**Document extract**
** begin **
Configure Hydrolix Integration Bundle

Name: configure-bundle
Rating: 87
Author: hydrolix

You are helping configure a Hydrolix integration deployment bundle. Follow this process systematically:

Phase 1: Discovery and Assessment

•
Identify the bundle directory (ask if not provided)
- •Look for structure: dashboards/, summaries/, transformations/, functions/
- •List all files found
- •Determine bundle location: aws/ or trafficpeak/
•
Check what exists:
- •✓ bundle.json (if missing, needs to be created)
- •✓ Dashboard JSON files in dashboards/
- •✓ Summary SQL files in summaries/ (optional)
- •✓ Transformation and sample data in transformations/ (or transforms/)
- •✓ Function definitions in functions/ (optional)
•
Identify the source/vendor:
- •Check directory name or existing files for clues
- •Ask user for: source name, bundle name, table name, maintainer email
- •Table name is typically "logs", "events", "siem", etc.

Phase 2: Transform Organization and Cleanup

This phase normalizes and organizes all transformation files.

2a. Normalize Folder Name

Check transformation folder name:

•Look for folders: transforms/ or transformations/
•
Identify by checking for JSON files with transform structure:
- •Contains "settings" object
- •Contains "output_columns" array
- •Contains "name" field

Action:

•If folder is named transforms/ (singular) → rename to transformations/
•Update any bundle.json references to the folder

2b. Organize Transform Files

Detect transform file structure:

Count transform files in the transformations/ folder:

Case A: Optimal (Single Transform)

•Has: transform.json + sample_data.json
•Action: ✅ Continue to cleanup steps

Case B: Single Transform Needs Renaming

•Has: One transform file with different name (e.g., akamai.json)
•Action: Rename to transform.json

Case C: Multiple Transforms (Multi-Provider)

•Has: Multiple transform files (e.g., akamai (4).json, cloudflare (4).json, fastly (2).json)
** end **
**Exercise requirements**
[A] Please retype the Hydrolix bundle guide from "- •Look for" up to and including "in summaries/ (optional)".
[B] Translate the sentence "This phase normalizes and organizes all transformation files." from the Hydrolix bundle guide into Spanish.

**Data**
** begin **
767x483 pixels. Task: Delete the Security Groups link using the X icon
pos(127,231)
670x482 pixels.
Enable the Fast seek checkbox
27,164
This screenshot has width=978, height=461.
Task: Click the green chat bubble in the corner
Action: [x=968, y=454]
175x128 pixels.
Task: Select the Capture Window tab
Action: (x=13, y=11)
** end **
**Results for each task**
[A]
- •Look for structure: dashboards/, summaries/, transformations/, functions/
- •List all files found
- •Determine bundle location: aws/ or trafficpeak/
•
Check what exists:
- •✓ bundle.json (if missing, needs to be created)
- •✓ Dashboard JSON files in dashboards/
- •✓ Summary SQL files in summaries/ (optional)

[B] Esta fase normaliza y organiza todos los archivos de transformación.